EXERCISE OBJECTIVE
A complete answer includes every line below with the word "February".

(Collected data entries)
########################################

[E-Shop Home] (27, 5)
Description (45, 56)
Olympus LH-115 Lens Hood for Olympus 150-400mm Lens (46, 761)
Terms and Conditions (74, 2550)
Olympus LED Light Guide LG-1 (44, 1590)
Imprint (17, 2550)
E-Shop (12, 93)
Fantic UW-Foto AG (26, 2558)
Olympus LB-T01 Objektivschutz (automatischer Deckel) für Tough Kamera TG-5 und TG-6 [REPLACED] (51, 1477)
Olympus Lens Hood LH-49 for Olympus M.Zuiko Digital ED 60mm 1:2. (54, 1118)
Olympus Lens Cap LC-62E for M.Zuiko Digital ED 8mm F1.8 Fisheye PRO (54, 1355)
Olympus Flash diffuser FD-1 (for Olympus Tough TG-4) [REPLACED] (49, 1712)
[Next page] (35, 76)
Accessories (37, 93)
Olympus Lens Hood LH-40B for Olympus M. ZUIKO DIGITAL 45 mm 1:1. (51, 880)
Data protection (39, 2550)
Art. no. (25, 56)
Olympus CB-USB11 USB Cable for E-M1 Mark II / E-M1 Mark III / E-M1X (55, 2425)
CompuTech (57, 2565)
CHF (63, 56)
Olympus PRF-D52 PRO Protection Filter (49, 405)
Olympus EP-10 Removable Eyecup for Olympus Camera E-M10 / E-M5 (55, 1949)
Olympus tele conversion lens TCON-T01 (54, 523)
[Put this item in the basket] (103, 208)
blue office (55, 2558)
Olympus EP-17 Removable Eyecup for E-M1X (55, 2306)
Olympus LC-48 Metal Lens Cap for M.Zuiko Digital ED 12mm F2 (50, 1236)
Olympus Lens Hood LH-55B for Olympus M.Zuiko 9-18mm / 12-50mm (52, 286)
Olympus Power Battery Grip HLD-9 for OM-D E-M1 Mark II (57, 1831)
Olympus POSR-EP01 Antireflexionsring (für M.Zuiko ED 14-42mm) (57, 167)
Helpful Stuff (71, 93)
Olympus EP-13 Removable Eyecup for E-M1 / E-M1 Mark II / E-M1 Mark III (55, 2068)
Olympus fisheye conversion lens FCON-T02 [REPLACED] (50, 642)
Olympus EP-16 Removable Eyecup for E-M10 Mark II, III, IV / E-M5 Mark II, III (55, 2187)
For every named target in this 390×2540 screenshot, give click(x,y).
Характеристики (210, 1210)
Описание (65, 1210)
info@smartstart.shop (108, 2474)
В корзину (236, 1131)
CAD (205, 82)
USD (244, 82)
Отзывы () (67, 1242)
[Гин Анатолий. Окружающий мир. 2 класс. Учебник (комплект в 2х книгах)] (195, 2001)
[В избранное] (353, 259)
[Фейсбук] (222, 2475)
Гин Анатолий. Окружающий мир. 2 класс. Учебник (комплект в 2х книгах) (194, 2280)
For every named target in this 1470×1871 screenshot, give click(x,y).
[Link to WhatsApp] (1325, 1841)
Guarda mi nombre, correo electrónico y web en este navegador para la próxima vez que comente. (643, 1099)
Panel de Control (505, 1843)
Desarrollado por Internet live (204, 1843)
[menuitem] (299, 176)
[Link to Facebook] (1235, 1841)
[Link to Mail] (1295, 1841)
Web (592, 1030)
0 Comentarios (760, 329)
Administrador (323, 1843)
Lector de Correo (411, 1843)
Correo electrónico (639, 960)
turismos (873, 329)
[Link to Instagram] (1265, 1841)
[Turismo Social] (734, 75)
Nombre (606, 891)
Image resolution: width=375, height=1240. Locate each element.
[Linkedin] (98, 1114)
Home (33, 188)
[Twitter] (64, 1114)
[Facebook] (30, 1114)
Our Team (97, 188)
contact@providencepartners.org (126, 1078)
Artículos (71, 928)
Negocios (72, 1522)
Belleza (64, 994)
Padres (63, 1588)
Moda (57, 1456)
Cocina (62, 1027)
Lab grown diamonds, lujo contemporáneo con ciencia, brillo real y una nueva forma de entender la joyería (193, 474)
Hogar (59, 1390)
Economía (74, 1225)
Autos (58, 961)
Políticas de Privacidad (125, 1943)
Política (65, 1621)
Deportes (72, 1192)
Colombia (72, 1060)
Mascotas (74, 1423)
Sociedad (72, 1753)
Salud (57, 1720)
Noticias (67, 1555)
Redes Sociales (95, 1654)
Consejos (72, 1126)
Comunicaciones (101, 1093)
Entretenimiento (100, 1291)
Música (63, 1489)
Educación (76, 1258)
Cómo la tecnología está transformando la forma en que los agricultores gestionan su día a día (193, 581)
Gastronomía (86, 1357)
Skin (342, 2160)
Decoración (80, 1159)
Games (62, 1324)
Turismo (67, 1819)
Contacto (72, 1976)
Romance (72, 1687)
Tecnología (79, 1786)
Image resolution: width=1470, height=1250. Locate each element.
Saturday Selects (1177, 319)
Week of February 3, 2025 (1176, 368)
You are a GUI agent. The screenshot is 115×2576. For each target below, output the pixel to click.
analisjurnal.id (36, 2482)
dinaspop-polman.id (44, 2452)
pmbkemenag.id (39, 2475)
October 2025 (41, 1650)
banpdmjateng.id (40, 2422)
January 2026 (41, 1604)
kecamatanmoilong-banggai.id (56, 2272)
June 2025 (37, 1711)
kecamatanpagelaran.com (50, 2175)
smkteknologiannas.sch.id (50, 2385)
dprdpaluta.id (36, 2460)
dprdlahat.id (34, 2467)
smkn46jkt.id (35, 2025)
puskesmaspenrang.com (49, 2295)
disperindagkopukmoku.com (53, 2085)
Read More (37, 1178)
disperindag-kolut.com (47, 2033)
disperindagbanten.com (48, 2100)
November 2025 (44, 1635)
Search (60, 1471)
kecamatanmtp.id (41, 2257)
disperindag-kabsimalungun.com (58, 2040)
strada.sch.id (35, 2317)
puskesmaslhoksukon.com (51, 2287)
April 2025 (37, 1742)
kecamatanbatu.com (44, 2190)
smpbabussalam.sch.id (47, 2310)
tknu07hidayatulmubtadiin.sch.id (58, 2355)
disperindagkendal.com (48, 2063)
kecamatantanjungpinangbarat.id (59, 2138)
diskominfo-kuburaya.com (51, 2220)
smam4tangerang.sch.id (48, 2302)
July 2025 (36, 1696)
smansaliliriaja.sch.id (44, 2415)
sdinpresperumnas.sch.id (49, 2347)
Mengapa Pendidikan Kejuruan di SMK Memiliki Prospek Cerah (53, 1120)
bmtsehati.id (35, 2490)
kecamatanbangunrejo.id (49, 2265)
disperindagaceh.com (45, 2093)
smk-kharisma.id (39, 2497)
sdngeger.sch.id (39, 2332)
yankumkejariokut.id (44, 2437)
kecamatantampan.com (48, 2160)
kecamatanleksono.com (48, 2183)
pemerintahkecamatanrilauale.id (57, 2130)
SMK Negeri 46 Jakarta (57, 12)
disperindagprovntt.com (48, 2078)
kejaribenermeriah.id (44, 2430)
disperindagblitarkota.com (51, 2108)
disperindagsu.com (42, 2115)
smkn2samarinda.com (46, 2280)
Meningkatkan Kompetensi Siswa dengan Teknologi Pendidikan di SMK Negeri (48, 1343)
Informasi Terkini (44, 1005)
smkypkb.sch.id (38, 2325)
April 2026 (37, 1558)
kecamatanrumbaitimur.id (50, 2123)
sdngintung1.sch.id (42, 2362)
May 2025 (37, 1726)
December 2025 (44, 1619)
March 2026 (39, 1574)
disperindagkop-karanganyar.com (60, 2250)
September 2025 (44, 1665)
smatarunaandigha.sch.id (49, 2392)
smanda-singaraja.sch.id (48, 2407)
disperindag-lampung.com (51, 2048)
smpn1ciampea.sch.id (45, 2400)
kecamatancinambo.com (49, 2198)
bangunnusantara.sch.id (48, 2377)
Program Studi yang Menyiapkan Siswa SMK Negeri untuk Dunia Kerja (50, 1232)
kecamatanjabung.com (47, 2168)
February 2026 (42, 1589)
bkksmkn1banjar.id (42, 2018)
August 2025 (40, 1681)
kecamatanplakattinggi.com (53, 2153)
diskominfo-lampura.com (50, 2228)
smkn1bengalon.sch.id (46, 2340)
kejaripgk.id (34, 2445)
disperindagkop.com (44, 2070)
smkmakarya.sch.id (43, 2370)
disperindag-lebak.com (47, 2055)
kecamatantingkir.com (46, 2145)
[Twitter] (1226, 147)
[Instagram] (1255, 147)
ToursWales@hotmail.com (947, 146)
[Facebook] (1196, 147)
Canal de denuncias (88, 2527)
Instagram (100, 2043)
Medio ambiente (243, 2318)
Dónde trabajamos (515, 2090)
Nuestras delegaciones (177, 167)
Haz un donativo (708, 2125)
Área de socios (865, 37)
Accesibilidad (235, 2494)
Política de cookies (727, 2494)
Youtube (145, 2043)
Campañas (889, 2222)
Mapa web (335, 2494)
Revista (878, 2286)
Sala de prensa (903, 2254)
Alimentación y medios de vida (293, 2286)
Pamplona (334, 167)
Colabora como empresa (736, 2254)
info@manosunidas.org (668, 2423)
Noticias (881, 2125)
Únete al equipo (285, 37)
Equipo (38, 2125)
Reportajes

########################################

RESPONSE TO THIS TASK
Week of February 3, 2025 (1176, 368)
February 2026 (42, 1589)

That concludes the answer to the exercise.